Print each line once more, unchanged, from the line holding "This screenshot has width=369, height=229." to the end of the listing below.
(Exercise material)
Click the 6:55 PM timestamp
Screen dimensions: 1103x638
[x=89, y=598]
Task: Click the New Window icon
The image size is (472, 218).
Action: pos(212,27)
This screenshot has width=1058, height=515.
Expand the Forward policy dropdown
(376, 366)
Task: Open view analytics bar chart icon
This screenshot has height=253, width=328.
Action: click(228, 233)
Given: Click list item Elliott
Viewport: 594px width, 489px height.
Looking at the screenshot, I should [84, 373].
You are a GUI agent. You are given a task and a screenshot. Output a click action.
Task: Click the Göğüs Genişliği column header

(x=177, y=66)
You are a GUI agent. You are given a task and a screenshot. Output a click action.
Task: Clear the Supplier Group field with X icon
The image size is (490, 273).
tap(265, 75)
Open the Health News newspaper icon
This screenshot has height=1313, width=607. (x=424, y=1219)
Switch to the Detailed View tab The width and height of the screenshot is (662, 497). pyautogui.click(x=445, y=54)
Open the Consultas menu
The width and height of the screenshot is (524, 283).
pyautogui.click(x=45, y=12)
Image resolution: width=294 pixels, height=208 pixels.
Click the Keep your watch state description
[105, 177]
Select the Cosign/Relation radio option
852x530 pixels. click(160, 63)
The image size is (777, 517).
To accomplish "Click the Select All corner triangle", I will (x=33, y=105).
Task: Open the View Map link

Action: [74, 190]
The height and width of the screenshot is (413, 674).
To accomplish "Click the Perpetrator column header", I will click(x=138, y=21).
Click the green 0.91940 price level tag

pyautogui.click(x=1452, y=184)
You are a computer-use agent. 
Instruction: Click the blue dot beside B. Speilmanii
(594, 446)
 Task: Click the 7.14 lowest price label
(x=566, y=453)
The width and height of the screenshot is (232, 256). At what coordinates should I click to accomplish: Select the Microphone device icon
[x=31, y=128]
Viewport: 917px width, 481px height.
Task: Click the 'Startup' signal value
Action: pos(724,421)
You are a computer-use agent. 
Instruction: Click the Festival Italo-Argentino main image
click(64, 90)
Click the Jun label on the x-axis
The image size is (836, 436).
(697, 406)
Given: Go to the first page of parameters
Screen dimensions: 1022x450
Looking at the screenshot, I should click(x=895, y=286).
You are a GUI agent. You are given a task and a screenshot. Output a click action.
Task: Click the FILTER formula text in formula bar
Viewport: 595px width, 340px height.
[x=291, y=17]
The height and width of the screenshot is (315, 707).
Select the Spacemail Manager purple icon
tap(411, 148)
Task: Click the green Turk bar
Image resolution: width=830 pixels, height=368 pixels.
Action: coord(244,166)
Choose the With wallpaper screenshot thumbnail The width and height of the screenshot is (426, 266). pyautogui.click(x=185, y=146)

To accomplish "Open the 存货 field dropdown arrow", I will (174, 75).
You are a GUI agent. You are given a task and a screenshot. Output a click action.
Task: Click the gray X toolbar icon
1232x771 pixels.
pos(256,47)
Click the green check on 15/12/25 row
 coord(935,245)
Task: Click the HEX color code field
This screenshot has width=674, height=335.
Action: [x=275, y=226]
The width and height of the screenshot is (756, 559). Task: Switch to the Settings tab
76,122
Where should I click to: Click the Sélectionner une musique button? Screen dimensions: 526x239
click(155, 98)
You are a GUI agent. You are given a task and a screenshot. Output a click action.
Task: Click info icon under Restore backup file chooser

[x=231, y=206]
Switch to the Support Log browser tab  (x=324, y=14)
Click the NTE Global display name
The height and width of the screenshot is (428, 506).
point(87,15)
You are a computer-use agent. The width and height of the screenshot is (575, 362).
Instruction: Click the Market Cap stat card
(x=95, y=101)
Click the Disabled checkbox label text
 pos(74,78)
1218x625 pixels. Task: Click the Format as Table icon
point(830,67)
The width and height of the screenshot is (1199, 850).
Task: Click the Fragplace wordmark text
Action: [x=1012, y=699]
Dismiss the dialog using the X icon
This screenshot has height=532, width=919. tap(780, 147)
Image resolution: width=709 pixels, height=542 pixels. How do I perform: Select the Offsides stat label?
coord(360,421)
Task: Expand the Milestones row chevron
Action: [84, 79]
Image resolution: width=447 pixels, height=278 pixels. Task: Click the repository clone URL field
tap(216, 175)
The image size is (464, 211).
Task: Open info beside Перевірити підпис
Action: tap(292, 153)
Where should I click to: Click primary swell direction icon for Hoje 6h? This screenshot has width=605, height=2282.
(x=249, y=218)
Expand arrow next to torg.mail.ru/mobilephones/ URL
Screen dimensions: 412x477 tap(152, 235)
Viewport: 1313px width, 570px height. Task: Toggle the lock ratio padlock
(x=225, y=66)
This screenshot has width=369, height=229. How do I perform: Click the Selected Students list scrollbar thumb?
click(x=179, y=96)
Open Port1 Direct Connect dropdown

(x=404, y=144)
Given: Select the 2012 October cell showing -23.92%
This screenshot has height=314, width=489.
(End Exercise material)
_Task output_:
This screenshot has width=369, height=229. How do I perform: Click the Selected Students list scrollbar thumb?
click(x=179, y=96)
Open Port1 Direct Connect dropdown

(x=404, y=144)
Given: Select the 2012 October cell showing -23.92%
This screenshot has height=314, width=489.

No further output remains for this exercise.